Man fakes own death to circumvent India's virus lockdown

A police stops a vehicle as they check for valid credential for travel during a government-imposed nationwide lockdown as a preventive measure against the COVID-19 coronavirus in Chennai on April 1, 2020. AFP PHOTO

What you need to know:

  • The nationwide lockdown comes in the wake of a long-running curfew in Kashmir, imposed as New Delhi scrapped the restive region's semi-autonomous status on August 5.

A Kashmiri villager faked his death and travelled more than a hundred miles in an ambulance with four others in a desperate bid to circumvent India's virus lockdown and return home, police said Wednesday.
Hakim Din was being treated for a minor head injury at a hospital in Jammu when an ambulance driver suggested the 70-year-old fake his death to get past checkpoints, police said.

Din and three other men wanted to return to Poonch, a far-flung region in Indian-administered Kashmir close to the de facto border with Pakistan.
The region's Superintendent of Police, Ramesh Angral, said the four men and the driver travelled more than 160 kilometres (100 miles) in the ambulance, passing many checkpoints using a fake death certificate from the hospital.
"The ambulance was stopped at the last checkpoint before they could reach home," Angral told AFP.
"A policeman there immediately figured out that the man lying covered inside the ambulance could not be dead."
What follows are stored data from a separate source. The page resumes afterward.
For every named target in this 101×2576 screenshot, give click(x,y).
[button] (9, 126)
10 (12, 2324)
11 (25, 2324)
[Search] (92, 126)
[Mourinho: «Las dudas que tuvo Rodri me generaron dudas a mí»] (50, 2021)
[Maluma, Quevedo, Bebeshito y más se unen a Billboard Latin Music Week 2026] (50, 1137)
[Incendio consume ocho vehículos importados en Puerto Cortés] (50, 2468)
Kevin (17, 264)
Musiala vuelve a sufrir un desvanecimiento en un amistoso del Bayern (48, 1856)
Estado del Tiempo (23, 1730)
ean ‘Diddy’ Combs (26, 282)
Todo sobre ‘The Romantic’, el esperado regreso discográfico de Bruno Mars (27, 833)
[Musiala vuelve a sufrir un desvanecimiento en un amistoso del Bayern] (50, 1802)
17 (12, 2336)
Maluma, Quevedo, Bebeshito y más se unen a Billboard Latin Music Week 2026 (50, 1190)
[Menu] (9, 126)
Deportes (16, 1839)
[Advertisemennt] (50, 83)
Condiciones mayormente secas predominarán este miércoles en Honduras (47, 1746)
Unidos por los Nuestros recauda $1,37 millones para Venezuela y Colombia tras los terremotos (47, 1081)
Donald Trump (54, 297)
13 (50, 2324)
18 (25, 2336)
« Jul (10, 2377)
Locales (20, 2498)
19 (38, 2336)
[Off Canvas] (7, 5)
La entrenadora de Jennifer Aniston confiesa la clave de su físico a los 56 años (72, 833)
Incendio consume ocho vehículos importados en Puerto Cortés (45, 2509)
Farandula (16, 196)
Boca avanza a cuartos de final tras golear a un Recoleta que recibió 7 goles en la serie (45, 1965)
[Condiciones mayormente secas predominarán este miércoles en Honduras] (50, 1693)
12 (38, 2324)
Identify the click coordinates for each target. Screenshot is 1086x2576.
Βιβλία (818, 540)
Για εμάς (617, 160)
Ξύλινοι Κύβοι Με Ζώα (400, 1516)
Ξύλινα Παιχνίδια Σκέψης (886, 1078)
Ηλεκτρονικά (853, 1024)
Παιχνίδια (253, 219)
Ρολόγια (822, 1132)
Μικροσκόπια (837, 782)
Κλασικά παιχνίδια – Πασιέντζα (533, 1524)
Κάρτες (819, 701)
The men were arrested and quarantined separately, Angral said, adding that they faced charges of "cheating and defying the government's prohibitory orders".
There are no known coronavirus cases in the Poonch region.
India imposed a 21-day nationwide lockdown from last Wednesday to fight the spread of the coronavirus pandemic.
There are more than 1,600 cases, including 38 deaths, in the vast nation of 1.3 billion people, according to the government.
The nationwide lockdown comes in the wake of a long-running curfew in Kashmir, imposed as New Delhi scrapped the restive region's semi-autonomous status on August 5.

Some aspects of the curfew were gradually eased in the following months, allowing Kashmiris to travel outside their homes and villages.
But some Kashmiris have been left stranded in cities and unable to return home to their villages after the sudden nationwide lockdown announcement.
Internet access, which was cut in the earlier lockdown, has remained severely restricted with only 2G access.
Many mobile phone users have also been unable to access the internet on their devices.